(Saved entries)
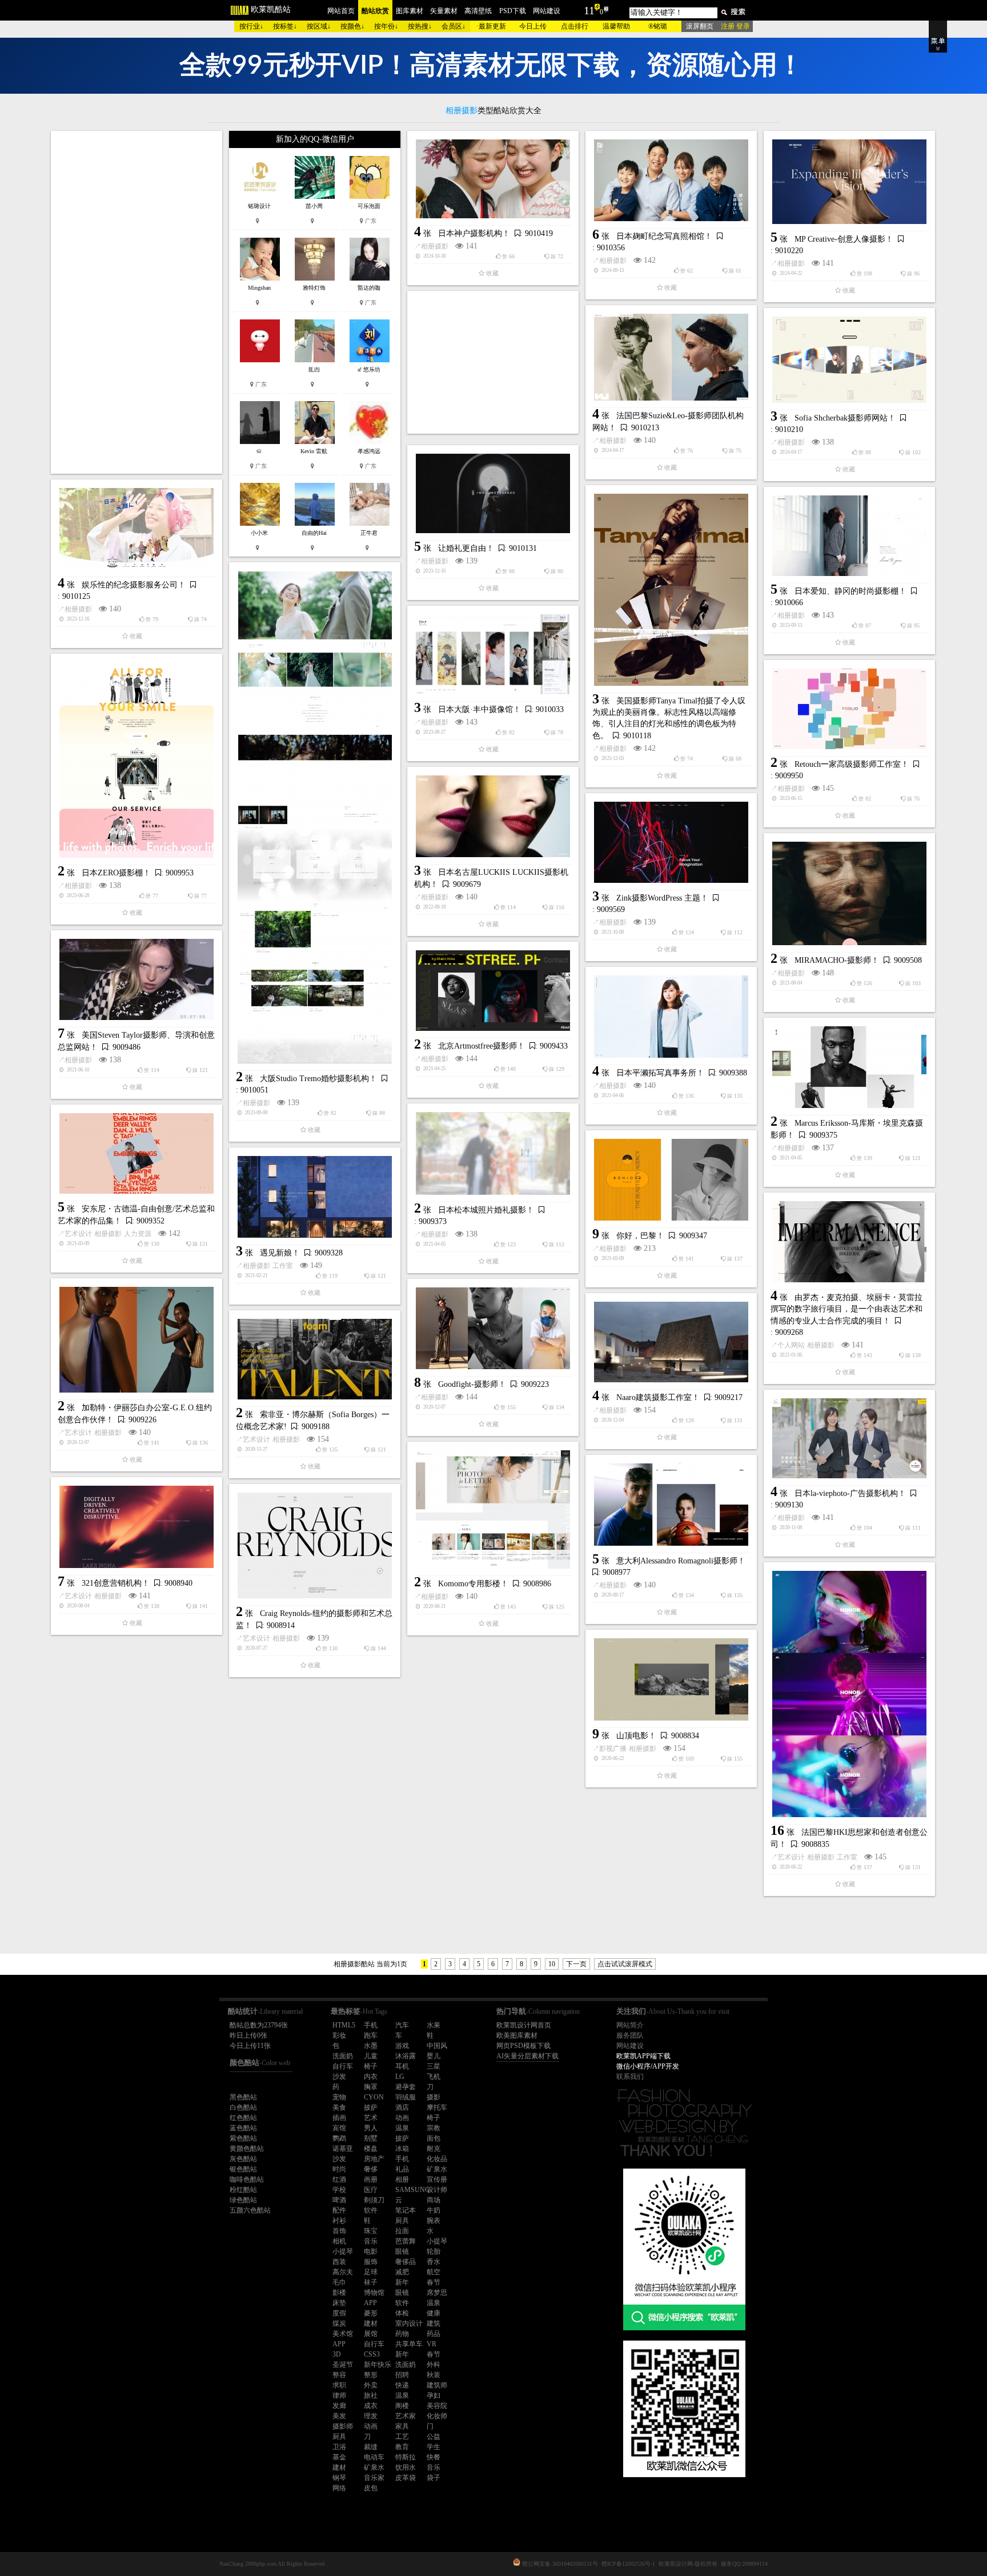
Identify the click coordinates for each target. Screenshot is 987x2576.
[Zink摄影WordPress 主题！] (671, 842)
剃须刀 (374, 2200)
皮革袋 (405, 2478)
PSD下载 (512, 11)
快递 (402, 2385)
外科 (433, 2365)
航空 (433, 2272)
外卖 (371, 2385)
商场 (433, 2200)
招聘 (402, 2375)
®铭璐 (657, 26)
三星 (433, 2066)
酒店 (402, 2107)
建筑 (433, 2323)
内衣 (371, 2077)
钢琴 (339, 2478)
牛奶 (433, 2210)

→ Work request:
Except for the pictures, set down all of the records exactly as they are.

→ Task answer:
Identify the click coordinates for each target. Screenshot is 987x2576.
[Zink摄影WordPress 主题！] (671, 842)
剃须刀 (374, 2200)
皮革袋 (405, 2478)
PSD下载 (512, 11)
快递 (402, 2385)
外科 (433, 2365)
航空 (433, 2272)
外卖 (371, 2385)
商场 (433, 2200)
招聘 (402, 2375)
®铭璐 (657, 26)
三星 (433, 2066)
酒店 (402, 2107)
建筑 (433, 2323)
内衣 (371, 2077)
钢琴 (339, 2478)
牛奶 (433, 2210)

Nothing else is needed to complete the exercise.